Krössing made his first singing appearances in concerts at the Plzeň Theatre. His performances attracted the attention of František Saak, the director of the Provisional Theatre in Prague. Saak offered him an opera contract and in December 1870 Krössing made his professional opera debut in Gaetano Donizetti's Lucrezia Borgia. In September of that same year he played Wenzel in the premiere of the final version of Bedřich Smetana's opera The Bartered Bride, a role which he would repeat often throughout his career. His portrayal in this production impressed Smetana, and Krössing was soon invited to join his group of artists that would later be established at the Prague National Theatre.
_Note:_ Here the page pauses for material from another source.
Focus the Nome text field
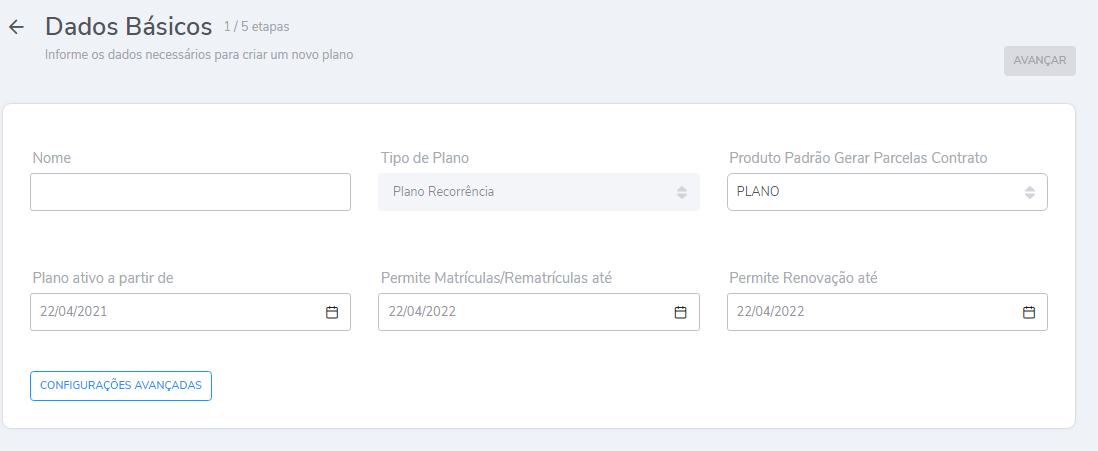The image size is (1098, 451). pyautogui.click(x=190, y=192)
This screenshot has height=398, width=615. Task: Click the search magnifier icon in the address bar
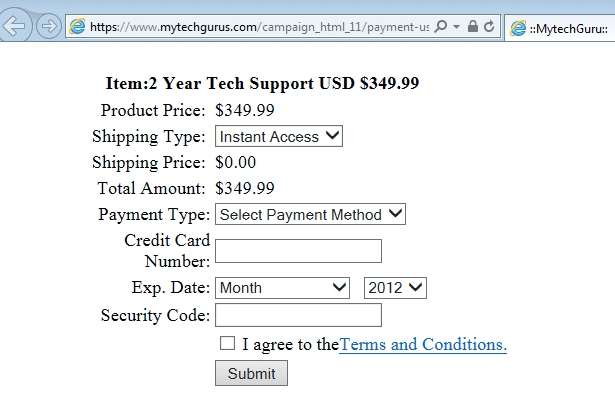pyautogui.click(x=441, y=26)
Krössing performed with Smetana's group of artists at the Nové české divadlo (New Czech Theatre) up until 1881 when the National Theatre opened. He continued to appear at that house in operas, operettas, plays, and even the occasional ballet up until 1914. While there he portrayed over 300 roles, both large and small, in well over 4,000 performances. He was also active as a stage director for plays and operas at the theatre from 1890 until his retirement.
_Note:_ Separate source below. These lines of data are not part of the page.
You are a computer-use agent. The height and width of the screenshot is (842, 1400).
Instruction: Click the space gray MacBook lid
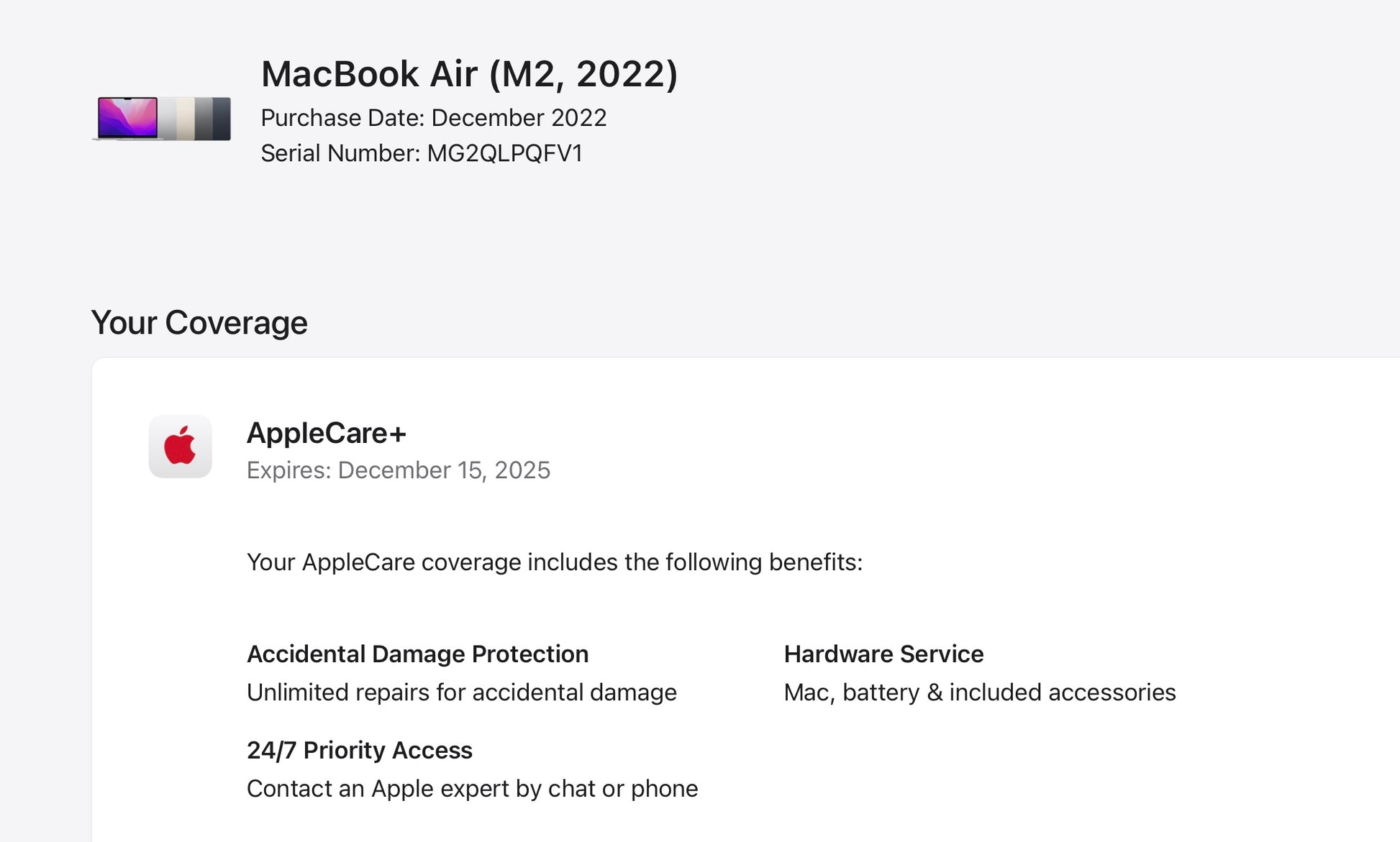click(x=204, y=119)
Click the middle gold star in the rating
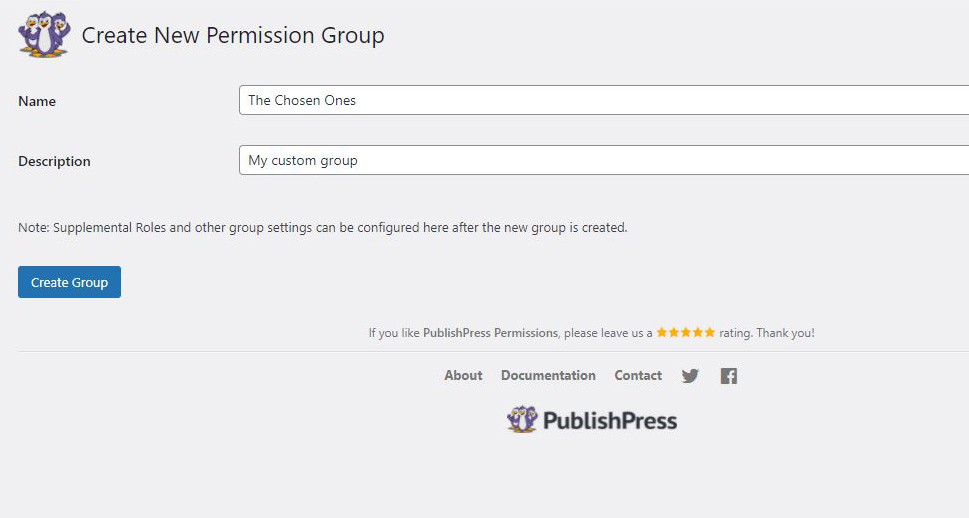 point(686,333)
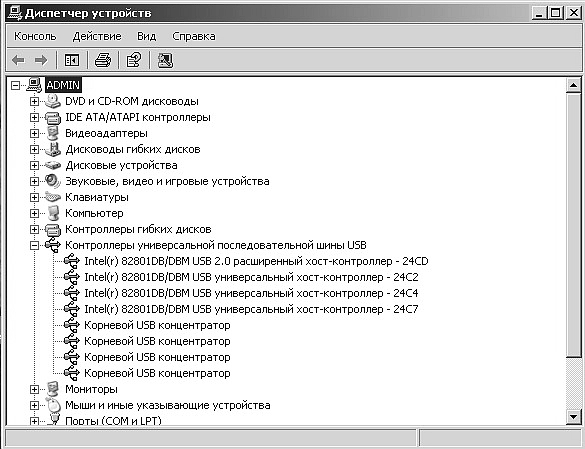Viewport: 585px width, 449px height.
Task: Expand the Видеоадаптеры node
Action: [x=34, y=133]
Krössing notably appeared in several world premieres during his career. He sang in two premieres of operas by Smetana, singing Skřivánek in The Secret (1878) and Michǎlek in The Devil's Wall (1882). He also sang in the premiers of five operas by Antonín Dvořák; the roles of Jean in The Cunning Peasant (1878), Toník in The Stubborn Lovers (1881), Benda in The Jacobin (1889), the Gamekeeper in Rusalka (1901), and Sven in Armida (1904). He also portrayed the role of Adam Ecl in the first production of Karel Kovařovic's The Dogheads on 24 April 1898.

In his advanced age, Krössing performed in five Czech silent films. His first role was of one of his signature stage roles, Wenzel in The Bartered Bride, for a silent film version of the opera. He also worked as a voice teacher both during his opera career and after. His most famous pupil was soprano Růžena Maturová. By his early 80s, Krössing was seriously ill with a severe case of diabetes. The disease caused his death in 1933 at the age of 85. He is buried at the Vyšehrad Cemetery in Prague.

==Filmography==
- Prodaná nevěsta (The Bartered Bride), 1913 – Vašek
- Legionář, 1920 – Count Otto Rosenberk
- Píseň života (Song of Life), 1924 – Conrad the beggar
- Vdavky Nanynky Kulichovy, 1925 – the role of neuvedena
- Svéhlavička, 1926 – gardener

==Recordings==
Krössing made a number of recordings of opera arias between 1906 and 1907 on the Gramophone record. He recorded selections from Les Huguenots, Eugene Onegin, and The Bartered Bride.